O STJ concordou com os argumentos de João?
NÃO.
Quando um indivíduo arremata um imóvel em leilão judicial
(hasta pública), ele passa a ser considerado proprietário do bem a partir do
momento em que o auto de arrematação é assinado pelo juiz, pelo leiloeiro e
pelo próprio arrematante, e não apenas quando ele passa a ter a posse efetiva
do imóvel ou quando é expedida e registrada a carta de arrematação.
Logo, o arrematante é responsável pelo pagamento do IPTU
(Imposto Predial e Territorial Urbano) e da TLP (Taxa de Limpeza Pública) a
partir da data da arrematação, mesmo que ele ainda não tenha sido imitido na
posse do imóvel.
O art. 130 do CTN prevê que, nos casos de arrematação, os
débitos anteriores à arrematação ficam sub-rogados no preço do bem, ou seja,
são descontados do valor pago no leilão:
Art. 130. Os créditos tributários
relativos a impostos cujo fato gerador seja a propriedade, o domínio útil ou a
posse de bens imóveis, e bem assim os relativos a taxas pela prestação de
serviços referentes a tais bens, ou a contribuições de melhoria, subrogam-se na
pessoa dos respectivos adquirentes, salvo quando conste do título a prova de
sua quitação.
Parágrafo único. No caso de
arrematação em hasta pública, a sub-rogação ocorre sobre o respectivo preço.
No entanto, os tributos gerados após a arrematação são de
responsabilidade do novo proprietário (o arrematante).
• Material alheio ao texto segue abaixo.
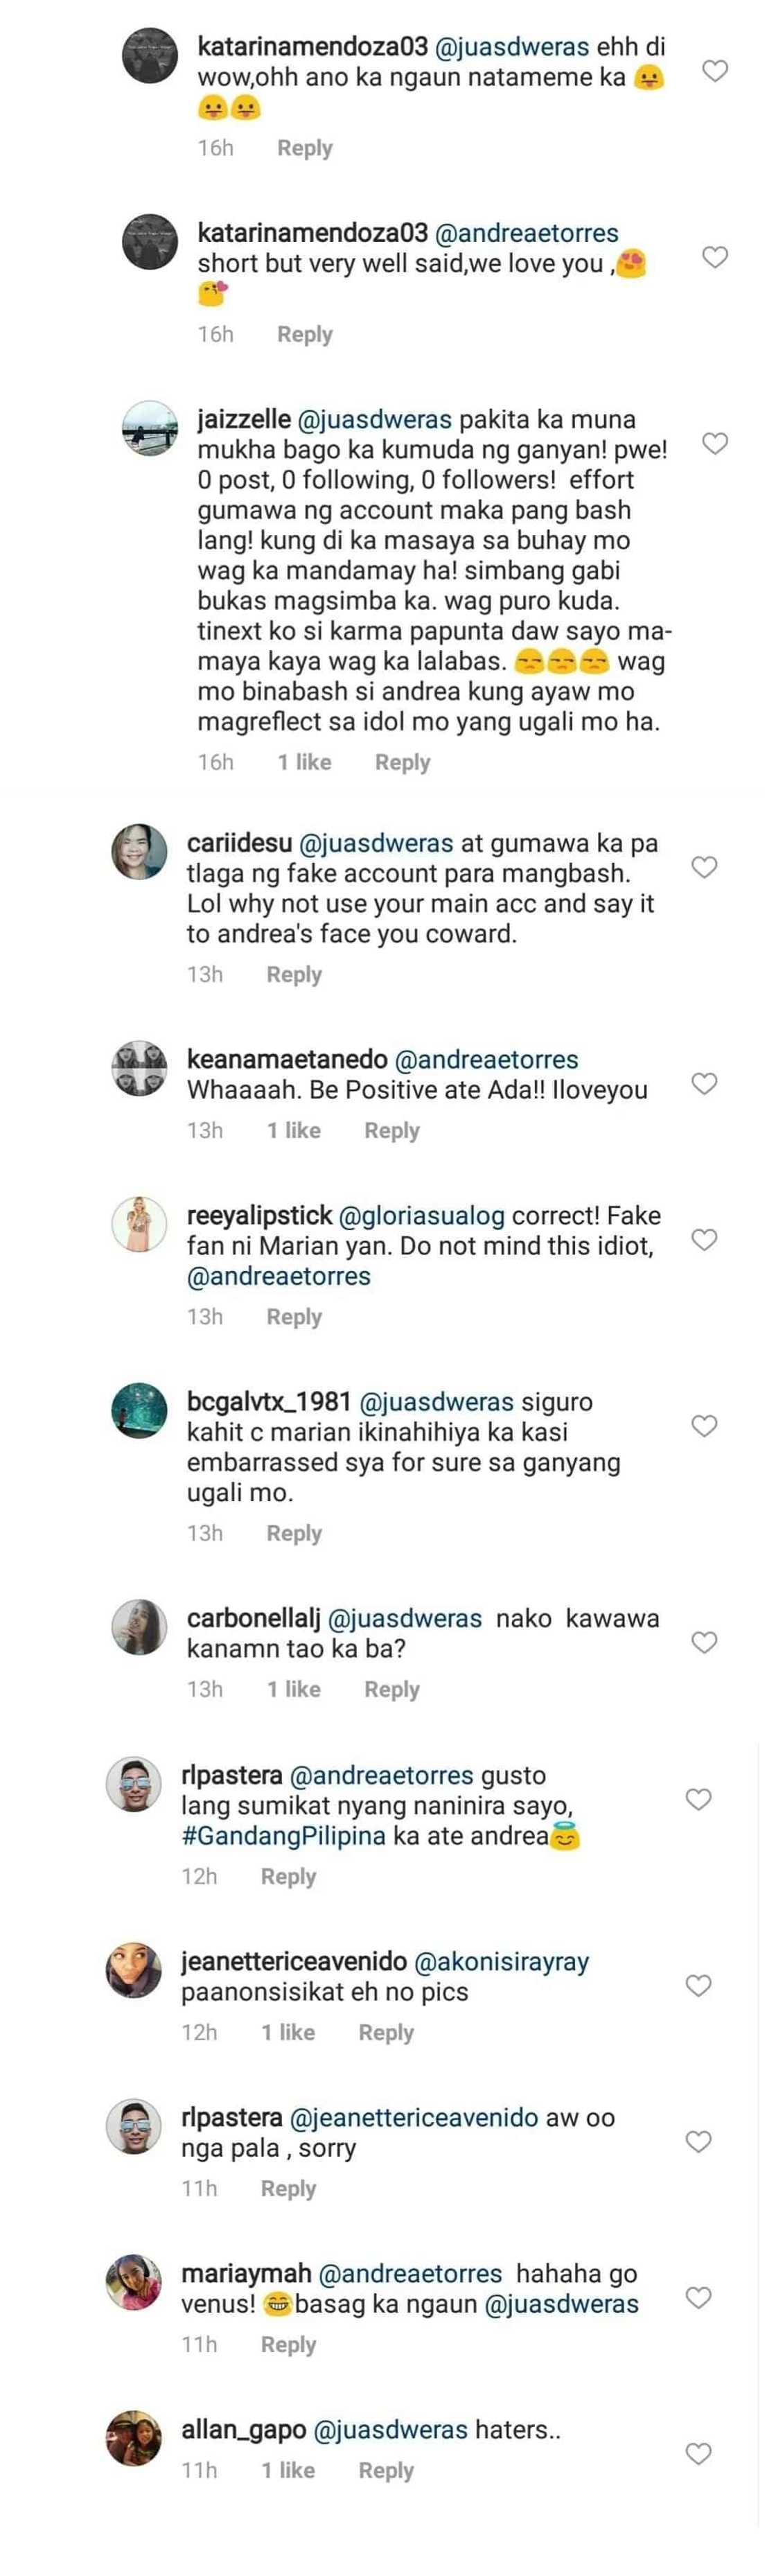Like keanamaetanedo's comment via heart icon
The width and height of the screenshot is (776, 2576).
(704, 1083)
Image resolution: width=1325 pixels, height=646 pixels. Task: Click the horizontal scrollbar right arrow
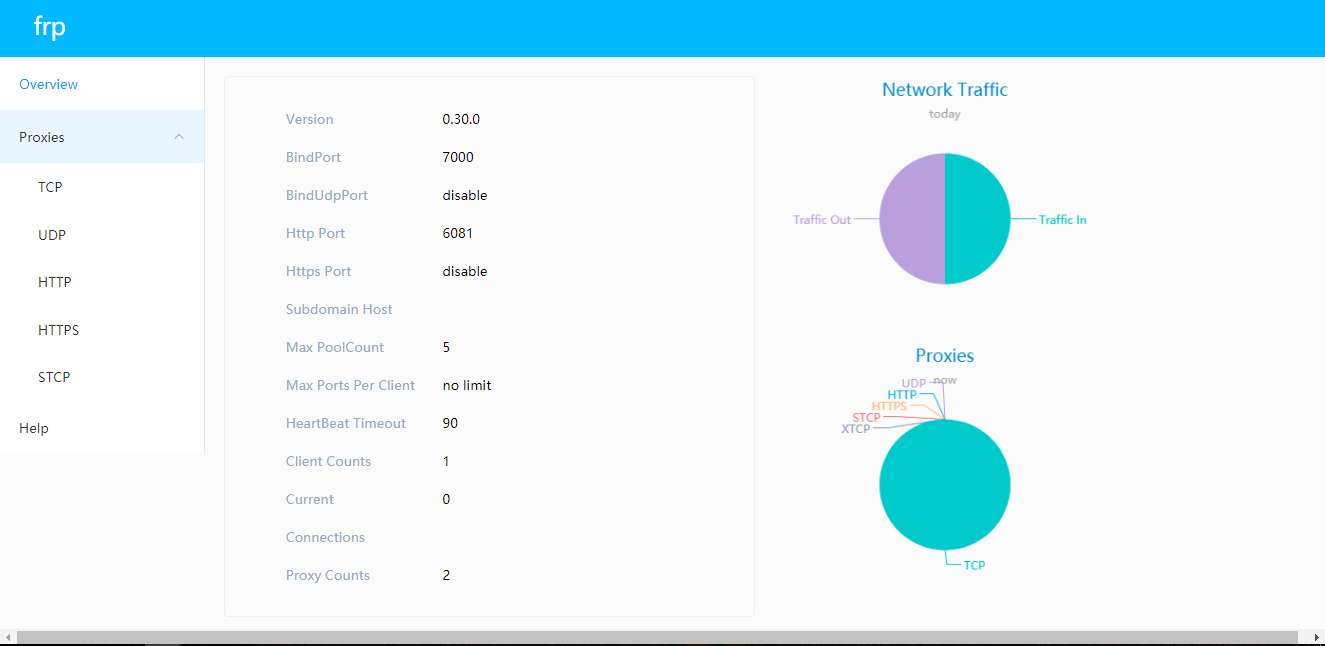click(x=1316, y=637)
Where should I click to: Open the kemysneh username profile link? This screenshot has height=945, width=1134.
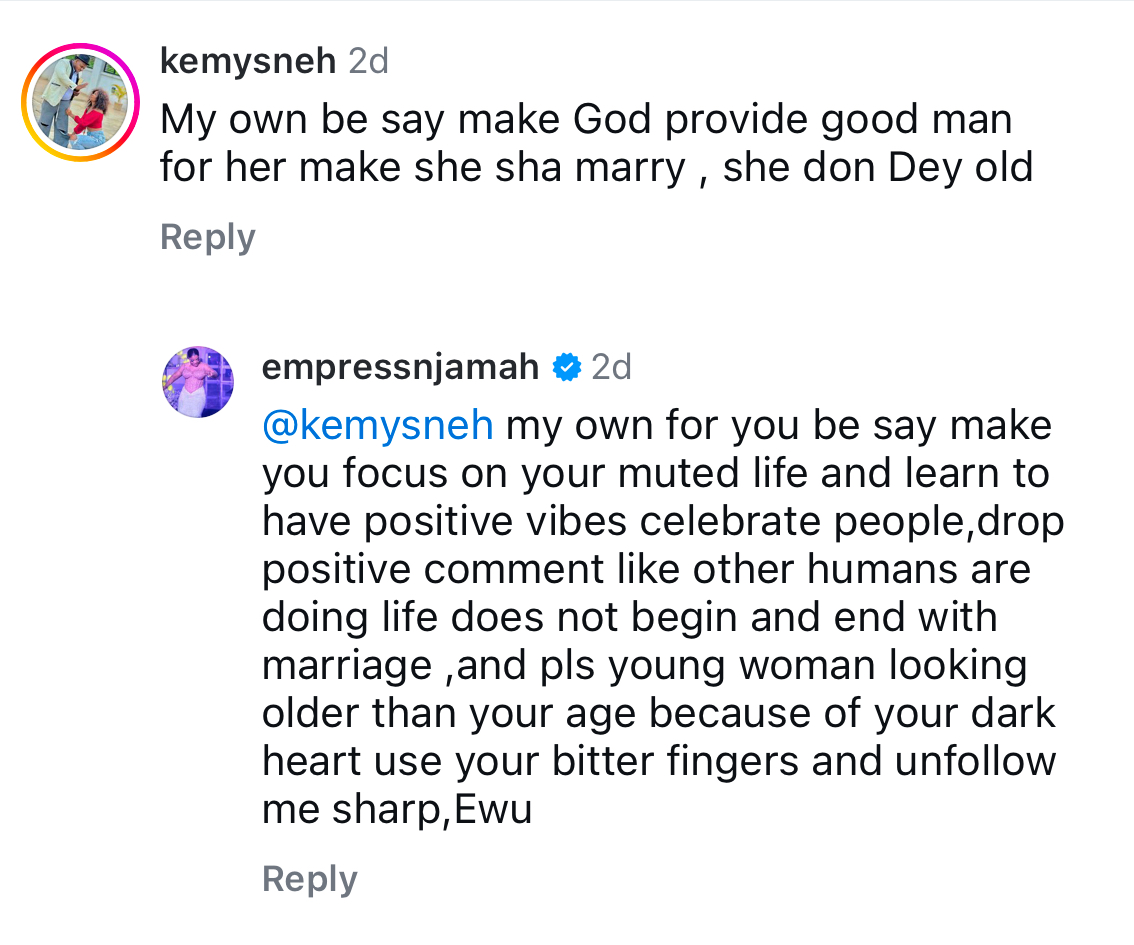coord(248,62)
A responsabilidade tributária nesse caso decorre do fato de
o arrematante já ser considerado proprietário desde a assinatura do auto de
arrematação, e não apenas após o registro da carta de arrematação no cartório
de imóveis.
O registro é necessário para que terceiros reconheçam
oficialmente a nova titularidade, mas entre o arrematante e o Poder Público
(para fins tributários), a propriedade já se configura com a arrematação.
Eventuais entraves judiciais, como embargos à arrematação
propostos pelo antigo proprietário, não impedem a incidência do IPTU ao
arrematante, pois tais discussões não alteram o fato de que ele passou a ser o
titular do imóvel para fins de incidência do tributo a partir da arrematação.
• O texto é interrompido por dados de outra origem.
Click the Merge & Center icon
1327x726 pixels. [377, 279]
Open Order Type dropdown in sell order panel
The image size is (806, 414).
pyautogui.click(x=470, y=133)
Além disso, segundo o art. 34 do CTN, o contribuinte do IPTU é o proprietário
do bem, e não se exige que ele tenha a posse ou esteja usando o imóvel:
Art. 34. Contribuinte do imposto
é o proprietário do imóvel, o titular do seu domínio útil, ou o seu possuidor a
qualquer título.
Vale ressaltar, por fim, que a arrematação judicial é
considerada perfeita e acabada com a assinatura do auto. A expedição da carta
de arrematação ou o registro no cartório apenas formalizam e completam os
efeitos dessa expropriação para fins de publicidade frente a terceiros.
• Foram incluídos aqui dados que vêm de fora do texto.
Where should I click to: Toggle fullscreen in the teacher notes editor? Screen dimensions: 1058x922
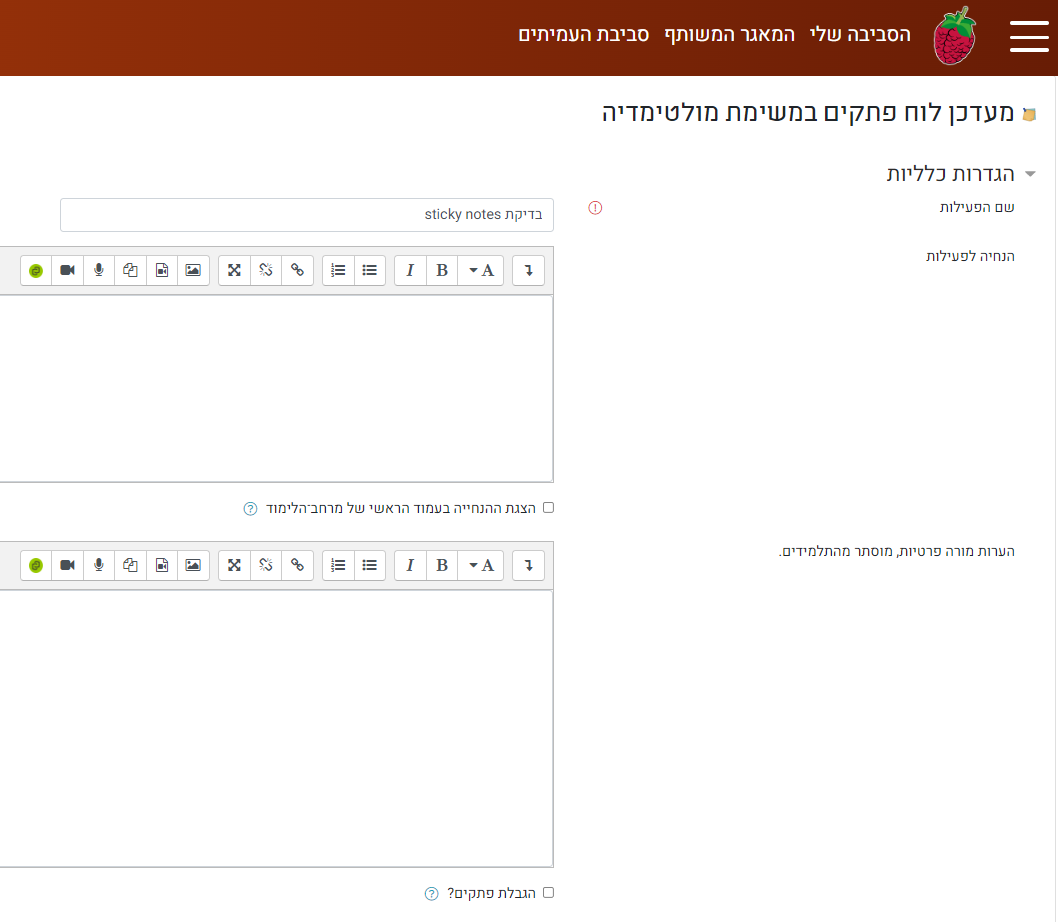234,565
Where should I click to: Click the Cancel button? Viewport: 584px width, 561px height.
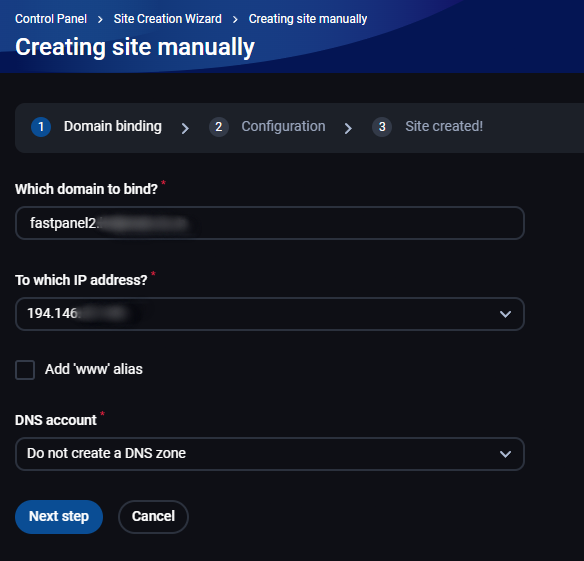pyautogui.click(x=153, y=517)
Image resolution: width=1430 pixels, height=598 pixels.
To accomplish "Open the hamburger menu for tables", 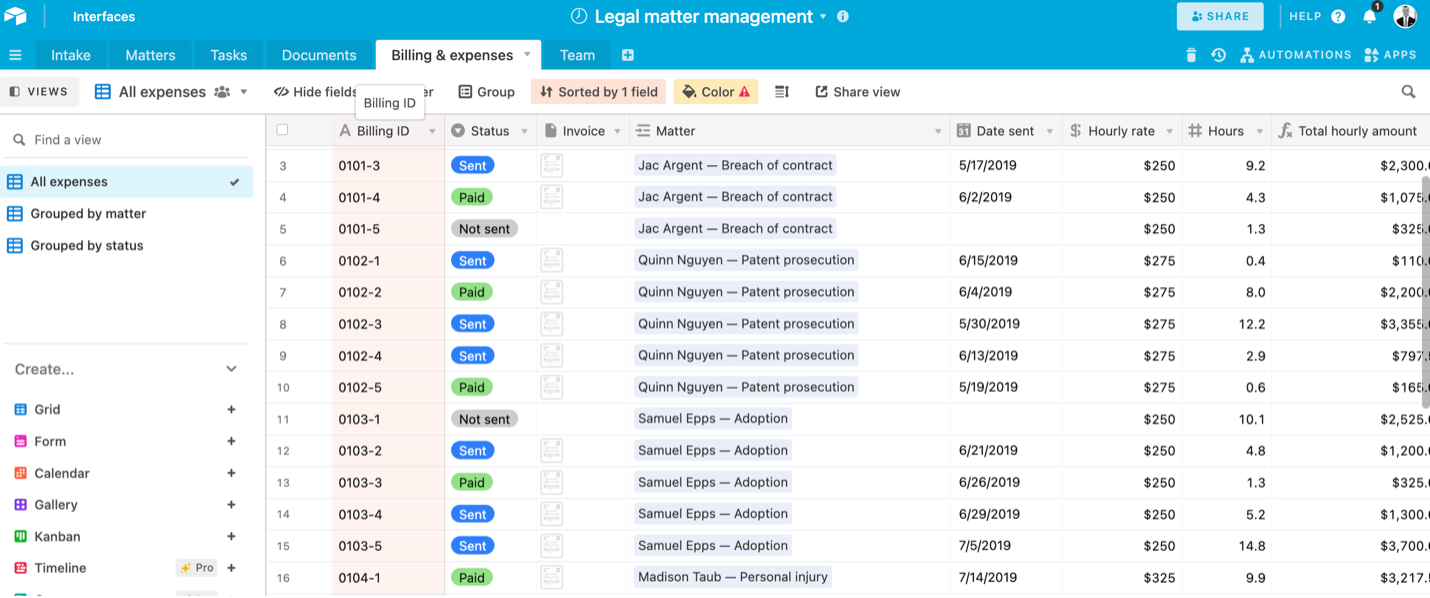I will [x=15, y=55].
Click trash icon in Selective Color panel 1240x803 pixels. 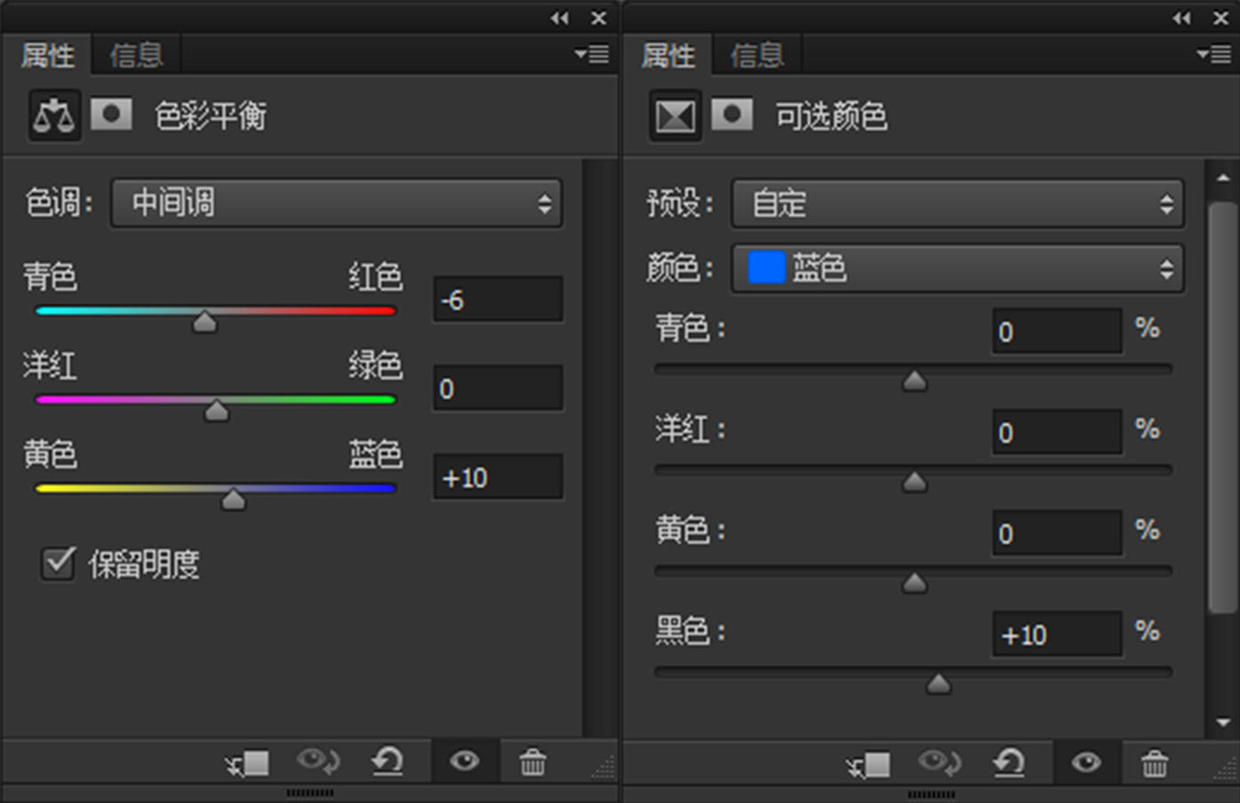pyautogui.click(x=1154, y=764)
Portanto, o arrematante não pode se eximir da responsabilidade pelos tributos
gerados após a arrematação sob a alegação de que ainda não obteve a posse do
imóvel.
Em suma:
A partir da expedição do auto de arrematação,
assinado pelo juiz, leiloeiro e arrematante, este torna-se responsável pelo
pagamento dos tributos do imóvel, ainda que postergada a respectiva imissão na
posse.
STJ. 1ª
Turma. AgInt no AREsp 2.689.401-PE, Rel. Min. Gurgel de Faria, julgado em
24/2/2025 (Info 25 - Edição Extraordinária).